Im Gegenteil: Die Fronten erhärteten sich. Weil die Kinder der McCanns in der Nacht von Madeleines Verschwinden unbeaufsichtigt in der Ferienwohnung waren, solle Kate McCann wegen Vernachlässigung angeklagt werden, berichteten portugiesische und britische Medien. Rechtsexperten halten eine Anklage für unwahrscheinlich, aber die McCanns wollen nicht nach Portugal zurück, bis alle Anschuldigungen fallen gelassen werden.

Neben den McCanns gilt der in Portugal lebende Brite Robert Murat noch immer als verdächtig. Zwei Augenzeugen hatten ausgesagt, er habe kurz vor Madeleines Verschwinden in der Nähe der Ferienwohnung eine Zigarette geraucht. Der Immobilienhändler bestritt dies immer. Für die Presse wurde Murat jedoch zu "Freiwild", erklärt der Medienexperte John Hawksley. Eine Londoner Anwaltskanzlei hat im Auftrag von Murat eine Verleumdungsklage gegen elf britische Zeitungen vorbereitet. Sollte sie Erfolg haben, könnte Murat eine Rekordsumme von umgerechnet 2,5 Millionen Euro erhalten.

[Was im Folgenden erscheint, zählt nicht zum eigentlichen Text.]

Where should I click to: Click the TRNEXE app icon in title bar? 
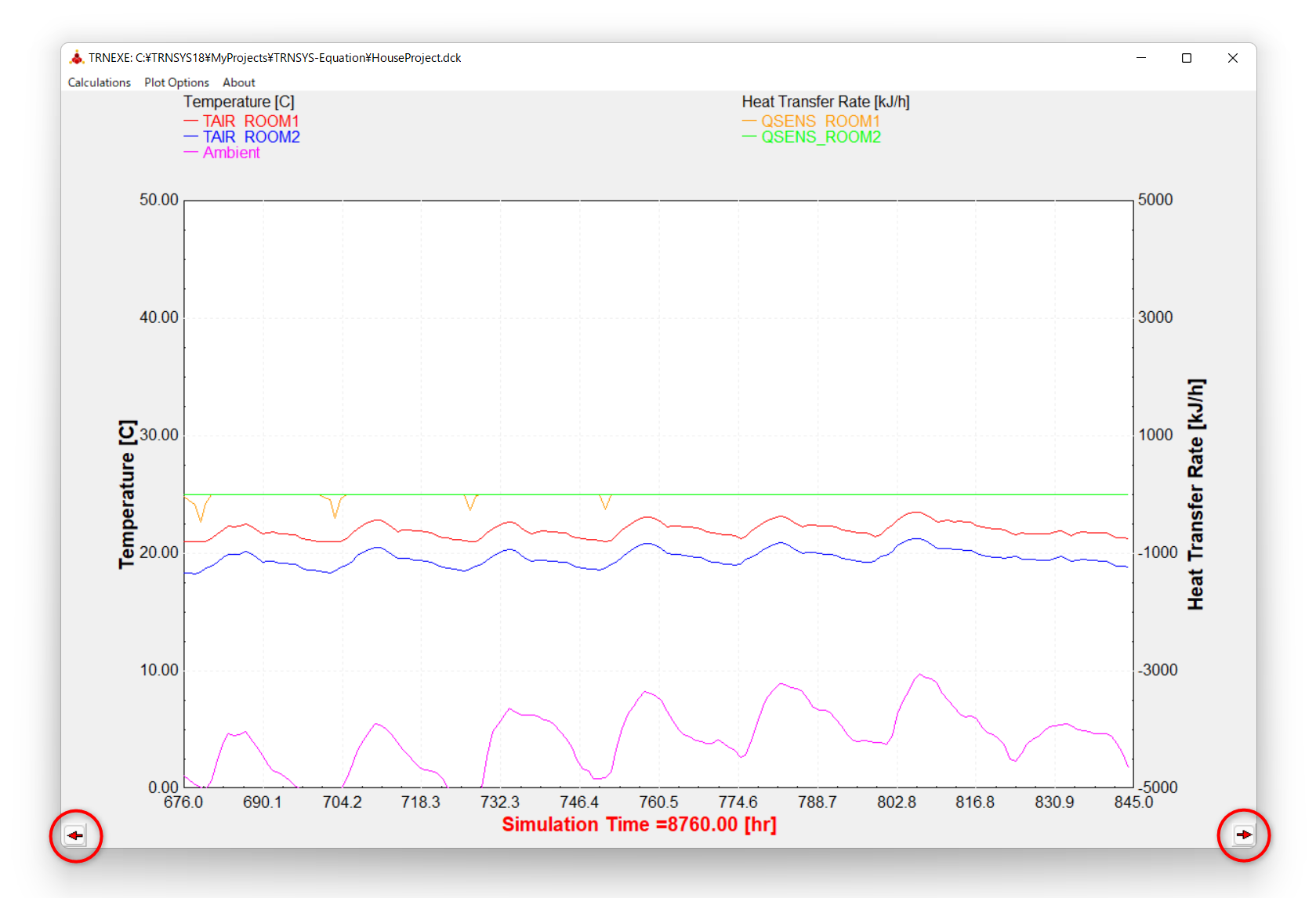click(77, 58)
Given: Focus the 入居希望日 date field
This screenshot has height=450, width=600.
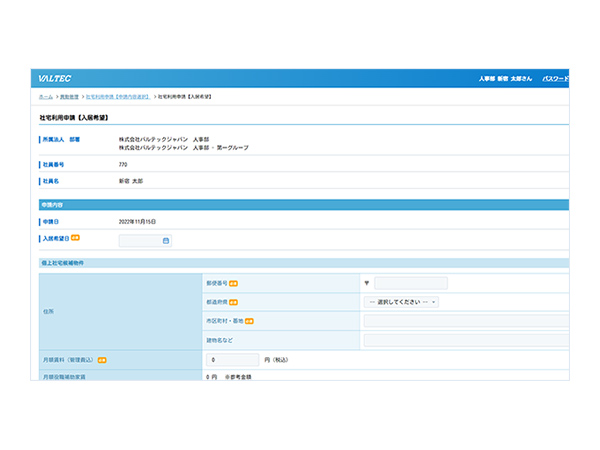Looking at the screenshot, I should pos(140,240).
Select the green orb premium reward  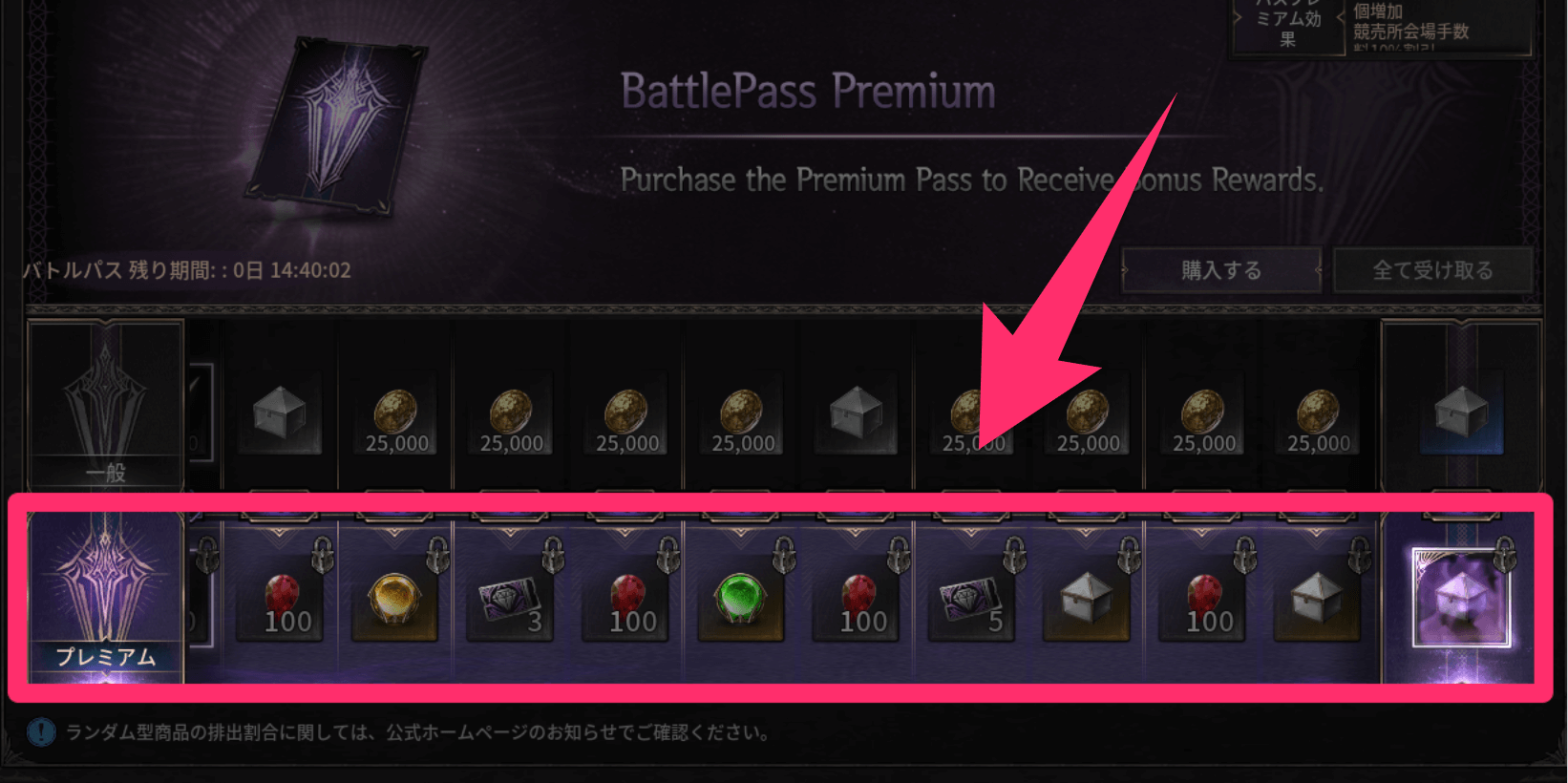(x=740, y=600)
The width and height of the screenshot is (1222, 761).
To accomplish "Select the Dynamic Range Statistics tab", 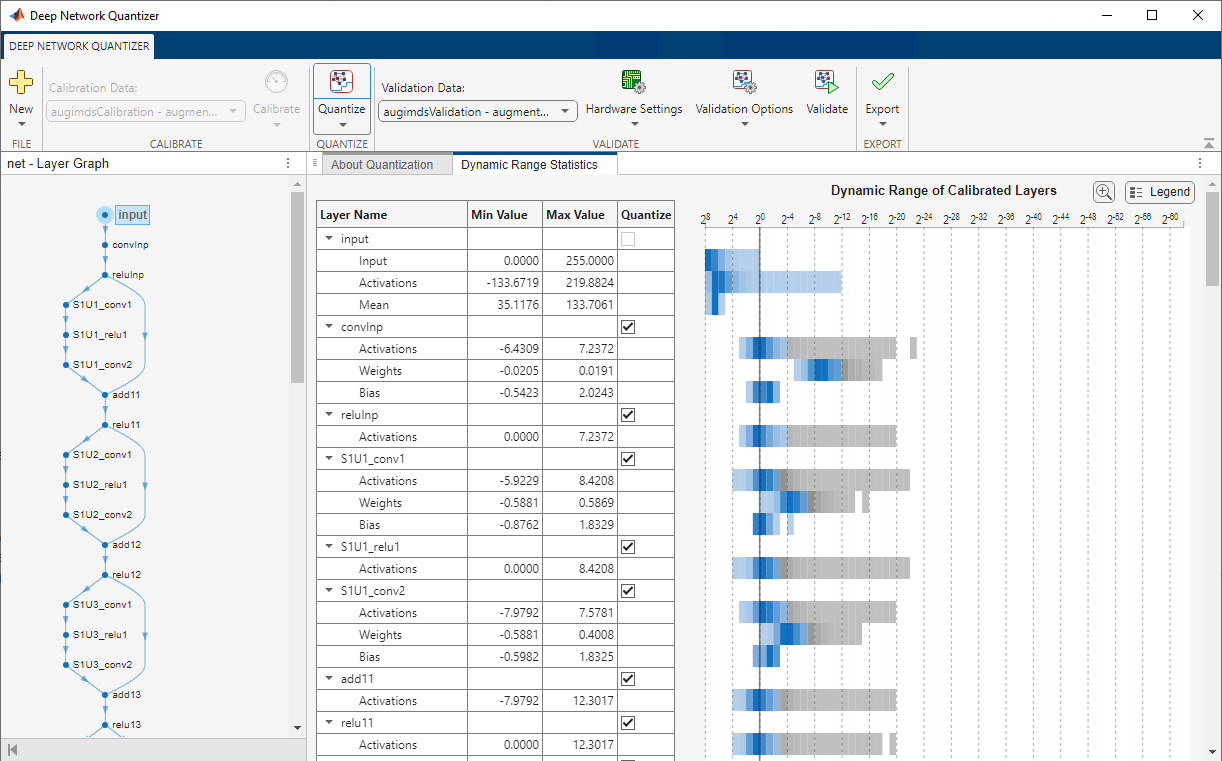I will (x=529, y=165).
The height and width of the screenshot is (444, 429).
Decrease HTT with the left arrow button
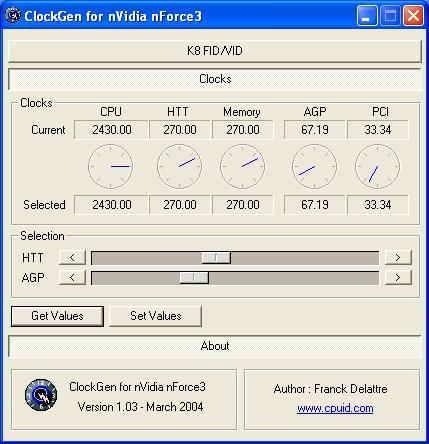click(72, 258)
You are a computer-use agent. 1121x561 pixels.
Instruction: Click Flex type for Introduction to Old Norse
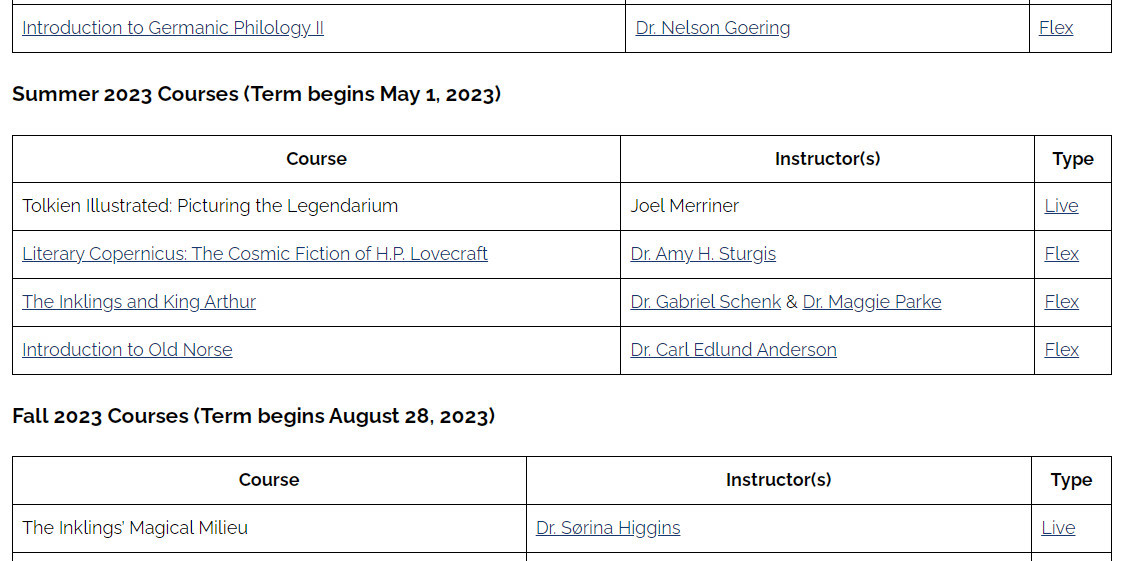(1061, 350)
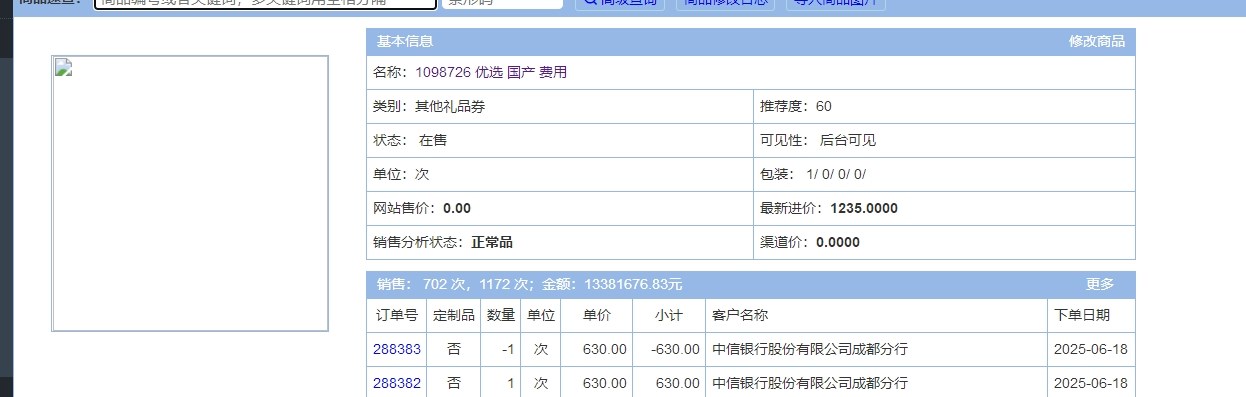
Task: Click the 最新进价 value 1235.0000
Action: click(x=864, y=209)
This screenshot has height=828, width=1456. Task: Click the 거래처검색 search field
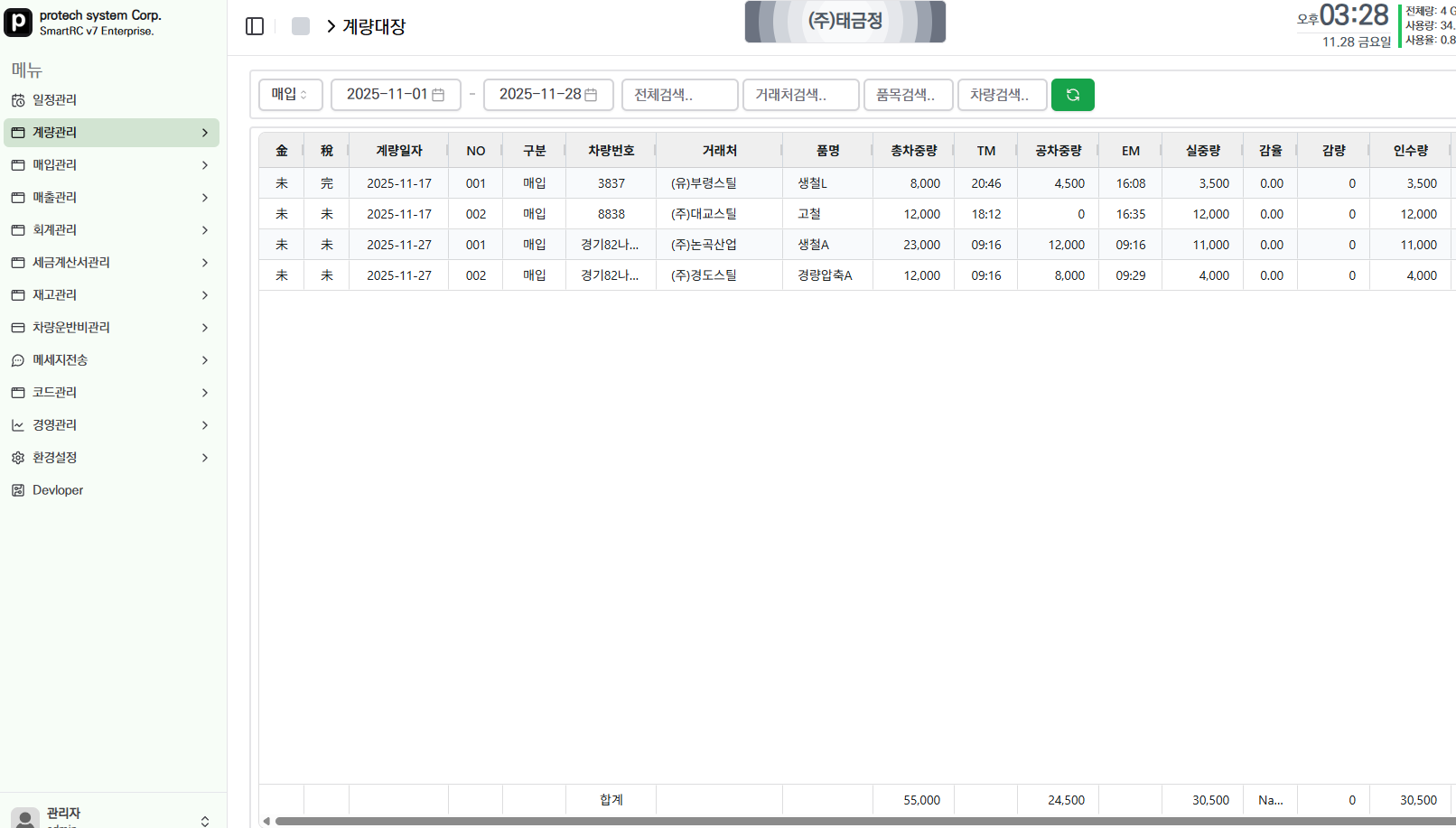click(x=800, y=95)
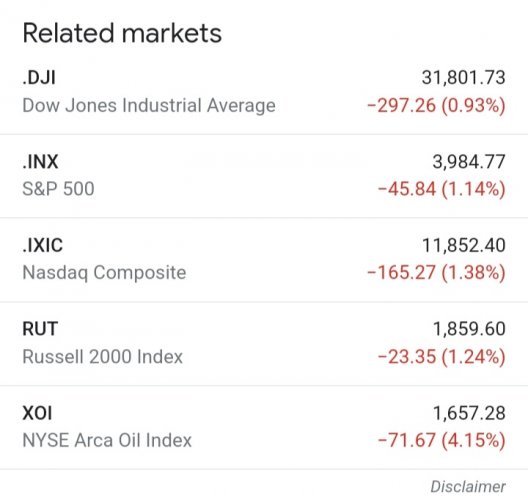Click the −297.26 (0.93%) change value
The image size is (528, 500).
pyautogui.click(x=436, y=105)
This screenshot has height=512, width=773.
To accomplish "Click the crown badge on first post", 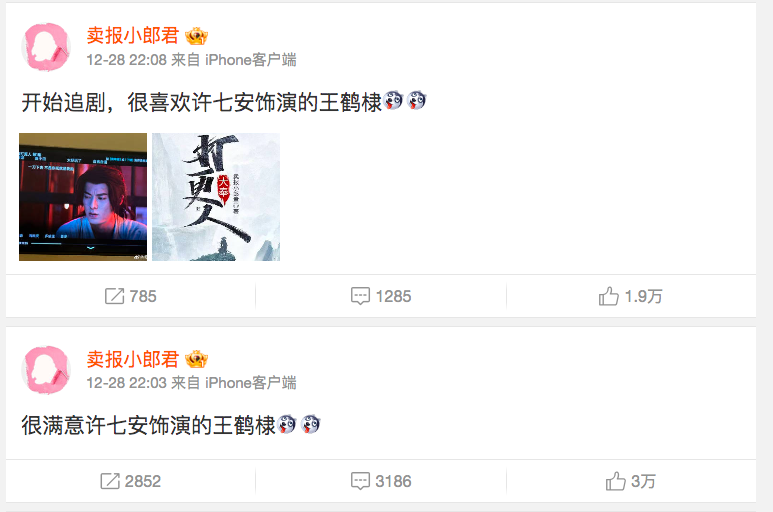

Der Alltag der McCanns, ihr Familienleben, wird noch immer von Madeleines Verschwinden dominiert. "Kate und Gerry haben das alles noch nicht verkraftet", sagte Gerrys älterer Bruder John der "Daily Mail". "Gerry geht wieder arbeiten, aber wenn er nach Hause kommt, kümmert er sich noch stundenlang um die Suchkampagne."